Aim of the task
Scale every coordinate in the answers of the rows below by 1.9, rounding to whole numbers with halves going up. Rewrite every line, requests included, and change only those answer coordinates.

* start Dataset records *

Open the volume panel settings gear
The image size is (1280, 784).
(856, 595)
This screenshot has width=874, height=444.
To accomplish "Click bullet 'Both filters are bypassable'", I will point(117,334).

* end Dataset records *

Exercise response
Open the volume panel settings gear
The image size is (1280, 784).
(1626, 1131)
This screenshot has width=874, height=444.
To accomplish "Click bullet 'Both filters are bypassable'", I will point(222,635).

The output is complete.